Pippins works as an NIOC Cryptologic Technician Collection Specialist, supporting real-world strategic intelligence missions primarily in support of U.S. Central Command and U.S. Pacific Command. The work done at their operation center remains as important today as it did in turning the tide of war in the Pacific 75 years ago.
Following the Dec. 7, 1941, attack on Pearl Harbor, the Navy and nation relied on the U.S. Navy “Station HYPO” code breakers in Hawaii who deciphered the Japanese messages ahead of the Battle of Midway from June 4-6, 1942.
Armed with critical insight about Japanese battle plans, Pacific Fleet commander Adm. Chester Nimitz dispatched three American carriers to surprise the Japanese force at the area named for being “midway” in the Pacific.
The U.S. Navy sunk the four enemy carriers while losing one of their own. The victory turned the tide in the war and is widely considered the most important victory in the U.S. Navy’s history.

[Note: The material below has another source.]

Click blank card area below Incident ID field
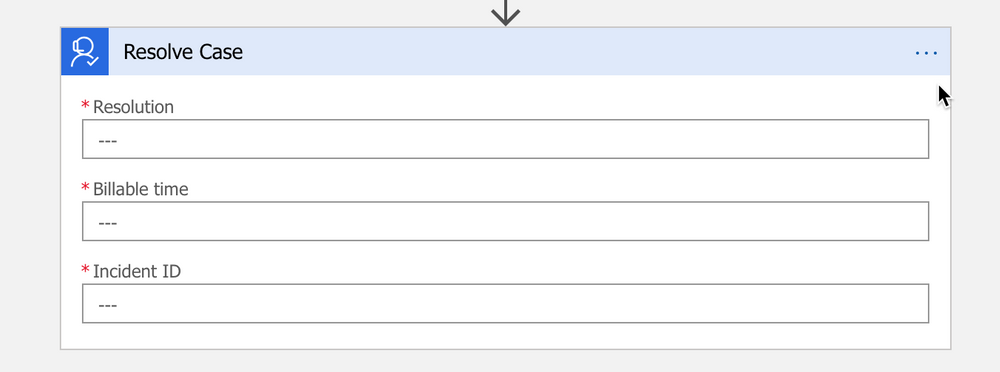The image size is (1000, 372). tap(505, 336)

“Continuing the traditions established during World War II and the Battle of Midway helps keep the nation safe and our brothers and sisters in the services safe as well,” Pippins said.

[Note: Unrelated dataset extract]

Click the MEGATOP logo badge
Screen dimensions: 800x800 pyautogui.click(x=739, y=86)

In today’s connected information environment, the need for talented, committed Americans to fulfill these assignments is critical. Recruiting, retaining and training technically oriented and dedicated Americans for this capability helps to keep the nation and our forces prepared against adversary’s actions, including cyber attacks.
"I am very proud of our nearly 2,000 officers, chiefs, sailors, and Department of the Navy Civilians at Navy Information Operations Command Hawaii. The work they do is a testament to the legacy of the father of cryptology, Capt. Joseph J. Rochefort, and his team of cryptologists,” said Cmdr. James W. Adkisson III, NIOC Hawaii’s executive officer.

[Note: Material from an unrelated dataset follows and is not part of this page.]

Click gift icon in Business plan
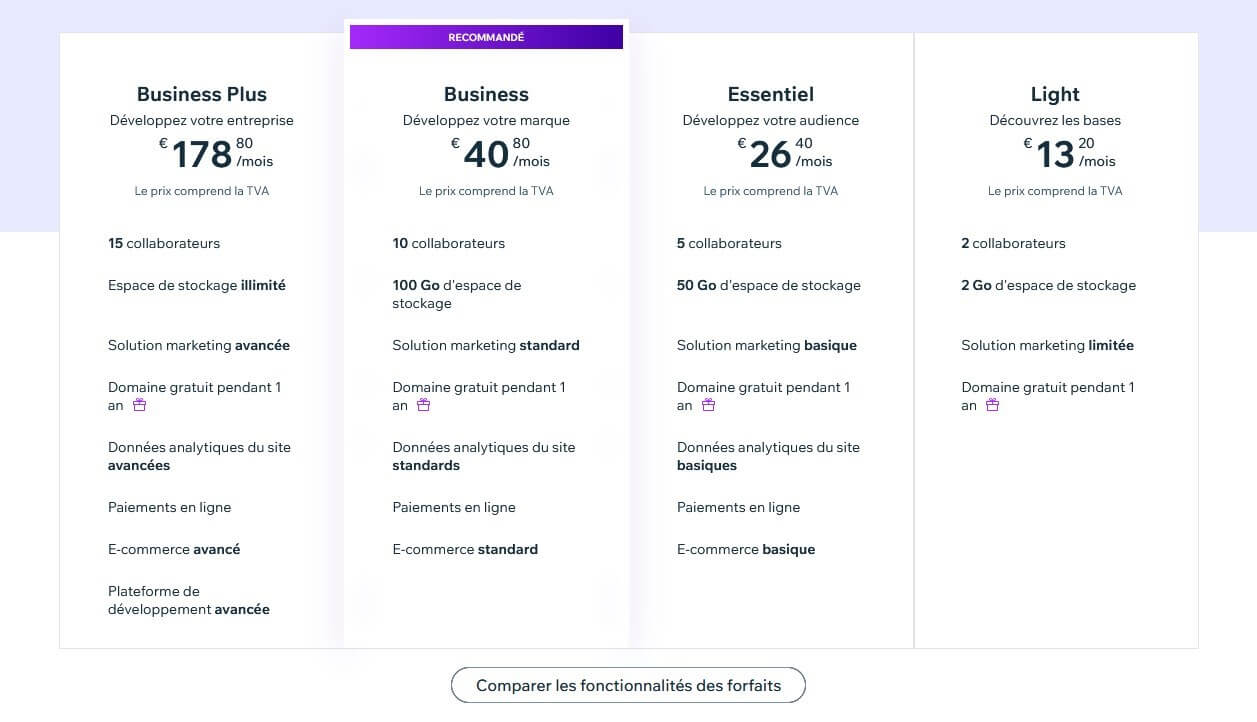 [424, 405]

“From code breaking that informed the Battle of Midway 75 years ago, to the Information Age today, cryptologic and cyber warfare serve as a key role, countering terrorism and aggression, and protecting the United States, our way of life, and our interests worldwide.”
“I joined because I believe that every American is supposed to serve their country,” Pippins said. “This is the way that I chose to serve.”